A futuristic drama concerning the construction of an underground passageway from England to the United States, The Tunnel (1935) was an ambitious project.  It is perhaps better known by its alternative title, Transatlantic Tunnel, for two reasons.  That was its title in America, and it was also retitled with the longer moniker in England because it came only two years after a German production called The Tunnel, which chronicled the building of a tunnel from Germany to North America.  Both Tunnel films were written by Curt Siodmak, a man who became a mainstay in American science fiction.

It should be noted that the personal drama portrayed in the 1935 Tunnel is perhaps less than compelling.  Richard Dix is the single-minded engineer who persuades England and America to invest in his dream, and who sacrifices his own happiness to fulfill it.  The strife to which he submits his wife, son and best friend is genuine enough, but it plays rather dully; Maurice Elvey’s direction is sometimes static.

Where the film succeeds is in its depiction of the technological march into the future:  video phones allow better communication than we currently experience, while the job of digging the gigantic passageway and constructing the structure which supports it is dynamic and impressive.
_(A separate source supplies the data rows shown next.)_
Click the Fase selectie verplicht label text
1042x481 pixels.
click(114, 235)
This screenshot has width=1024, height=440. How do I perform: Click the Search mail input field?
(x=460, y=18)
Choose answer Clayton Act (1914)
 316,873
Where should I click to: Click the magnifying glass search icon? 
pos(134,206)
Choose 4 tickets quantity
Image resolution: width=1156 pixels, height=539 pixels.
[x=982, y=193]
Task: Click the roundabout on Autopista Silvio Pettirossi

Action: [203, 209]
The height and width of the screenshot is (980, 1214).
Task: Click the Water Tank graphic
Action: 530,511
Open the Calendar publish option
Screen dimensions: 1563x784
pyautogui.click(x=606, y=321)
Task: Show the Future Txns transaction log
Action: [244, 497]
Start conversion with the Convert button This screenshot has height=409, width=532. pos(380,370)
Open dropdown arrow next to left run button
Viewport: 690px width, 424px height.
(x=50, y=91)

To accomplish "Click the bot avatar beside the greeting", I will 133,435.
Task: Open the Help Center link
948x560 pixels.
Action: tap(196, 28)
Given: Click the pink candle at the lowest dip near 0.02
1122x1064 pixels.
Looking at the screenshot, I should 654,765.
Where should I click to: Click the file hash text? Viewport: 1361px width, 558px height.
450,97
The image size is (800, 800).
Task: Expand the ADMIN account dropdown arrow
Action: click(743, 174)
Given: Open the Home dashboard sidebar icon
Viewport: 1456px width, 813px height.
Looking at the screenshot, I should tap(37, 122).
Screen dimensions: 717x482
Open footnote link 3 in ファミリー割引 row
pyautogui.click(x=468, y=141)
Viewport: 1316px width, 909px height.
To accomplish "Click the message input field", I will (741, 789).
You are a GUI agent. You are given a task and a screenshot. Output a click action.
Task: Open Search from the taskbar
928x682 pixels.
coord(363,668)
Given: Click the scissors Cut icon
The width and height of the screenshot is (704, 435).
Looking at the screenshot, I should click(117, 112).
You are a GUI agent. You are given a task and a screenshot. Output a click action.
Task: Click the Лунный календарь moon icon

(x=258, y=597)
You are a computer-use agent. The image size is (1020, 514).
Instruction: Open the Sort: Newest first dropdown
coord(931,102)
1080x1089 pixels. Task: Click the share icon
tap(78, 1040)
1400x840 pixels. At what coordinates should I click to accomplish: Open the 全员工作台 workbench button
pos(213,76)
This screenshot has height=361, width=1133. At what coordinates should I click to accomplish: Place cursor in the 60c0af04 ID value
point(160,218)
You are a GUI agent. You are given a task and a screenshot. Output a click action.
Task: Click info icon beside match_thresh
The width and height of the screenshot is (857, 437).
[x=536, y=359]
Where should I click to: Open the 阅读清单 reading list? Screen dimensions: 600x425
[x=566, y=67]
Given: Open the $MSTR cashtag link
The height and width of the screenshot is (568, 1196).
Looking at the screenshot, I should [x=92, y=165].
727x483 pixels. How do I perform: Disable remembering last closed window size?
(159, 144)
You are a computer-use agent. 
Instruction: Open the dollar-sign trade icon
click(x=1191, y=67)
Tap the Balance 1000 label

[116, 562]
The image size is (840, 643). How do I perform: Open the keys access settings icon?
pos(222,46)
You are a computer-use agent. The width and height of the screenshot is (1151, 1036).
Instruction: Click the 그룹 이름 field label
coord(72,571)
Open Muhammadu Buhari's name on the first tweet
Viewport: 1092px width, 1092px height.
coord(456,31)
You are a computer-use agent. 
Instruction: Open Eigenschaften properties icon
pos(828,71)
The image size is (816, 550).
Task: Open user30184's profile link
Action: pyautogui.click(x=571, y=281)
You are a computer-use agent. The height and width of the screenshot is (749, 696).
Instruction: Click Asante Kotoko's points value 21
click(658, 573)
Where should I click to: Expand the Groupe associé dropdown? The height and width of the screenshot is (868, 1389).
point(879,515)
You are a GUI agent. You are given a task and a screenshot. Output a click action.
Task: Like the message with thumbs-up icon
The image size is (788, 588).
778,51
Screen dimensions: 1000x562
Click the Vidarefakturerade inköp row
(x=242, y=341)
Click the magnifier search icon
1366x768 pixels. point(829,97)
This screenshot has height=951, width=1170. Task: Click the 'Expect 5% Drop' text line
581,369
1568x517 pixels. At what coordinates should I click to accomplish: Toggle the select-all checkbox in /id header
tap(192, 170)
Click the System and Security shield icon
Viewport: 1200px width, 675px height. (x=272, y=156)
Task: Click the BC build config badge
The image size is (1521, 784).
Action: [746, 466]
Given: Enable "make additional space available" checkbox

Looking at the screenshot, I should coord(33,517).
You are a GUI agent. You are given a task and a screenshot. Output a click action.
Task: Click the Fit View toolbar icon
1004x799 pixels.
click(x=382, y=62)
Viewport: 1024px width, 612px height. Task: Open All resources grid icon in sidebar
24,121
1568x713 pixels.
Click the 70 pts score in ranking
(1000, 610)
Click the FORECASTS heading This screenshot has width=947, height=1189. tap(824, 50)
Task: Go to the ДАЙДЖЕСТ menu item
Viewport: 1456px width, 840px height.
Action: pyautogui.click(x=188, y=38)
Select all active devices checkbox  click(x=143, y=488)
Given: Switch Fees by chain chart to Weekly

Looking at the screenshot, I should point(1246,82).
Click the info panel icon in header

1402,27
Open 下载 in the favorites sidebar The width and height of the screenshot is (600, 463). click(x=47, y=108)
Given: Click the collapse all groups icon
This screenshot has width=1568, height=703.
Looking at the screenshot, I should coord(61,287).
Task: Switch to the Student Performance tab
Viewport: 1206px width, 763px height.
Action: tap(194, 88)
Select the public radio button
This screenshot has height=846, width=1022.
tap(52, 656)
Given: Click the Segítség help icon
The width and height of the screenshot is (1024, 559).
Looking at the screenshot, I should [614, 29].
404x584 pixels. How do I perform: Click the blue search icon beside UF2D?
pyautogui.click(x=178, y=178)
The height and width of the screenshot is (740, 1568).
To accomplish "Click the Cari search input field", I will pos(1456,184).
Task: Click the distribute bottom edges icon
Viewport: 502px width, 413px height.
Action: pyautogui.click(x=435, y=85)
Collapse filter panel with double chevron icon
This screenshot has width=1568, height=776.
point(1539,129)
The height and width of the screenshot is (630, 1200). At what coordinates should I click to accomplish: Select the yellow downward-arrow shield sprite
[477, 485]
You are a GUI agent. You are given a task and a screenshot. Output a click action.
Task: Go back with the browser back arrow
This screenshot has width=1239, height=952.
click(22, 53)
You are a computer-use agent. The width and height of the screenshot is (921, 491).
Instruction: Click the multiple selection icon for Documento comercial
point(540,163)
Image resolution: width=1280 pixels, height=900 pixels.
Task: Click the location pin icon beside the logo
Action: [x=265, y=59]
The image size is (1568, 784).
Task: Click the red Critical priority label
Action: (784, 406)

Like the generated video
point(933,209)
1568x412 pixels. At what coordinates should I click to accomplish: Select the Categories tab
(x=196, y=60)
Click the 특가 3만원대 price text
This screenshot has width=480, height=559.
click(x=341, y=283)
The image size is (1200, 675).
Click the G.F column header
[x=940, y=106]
The other area in which The Tunnel impresses is its depiction of the political and economic forces set in motion by the tunnel’s construction.  Dix finds prosperous backers to fund the gigantic project, but some of them have hidden agendas of their own.  The movie demonstrates that even such a socially worthy civic project — world leaders hail it as a tool to promote world peace — can be and often is used by speculators as a means to build profits, and that when its profitability is in question, such speculators would rather abandon the project rather than finish it for the good of the world.

So although its drama is a bit on the dry side, I find this movie to be quite modern in its understanding of the political and economic real-ities it portrays.  It also seems like a movie that could be remade now, using enhanced special effects and modern elements such as the threat of terrorism and climate change, and be even better than the original.  My rating for The Tunnel:  ☆ ☆ 1/2.  (10:1).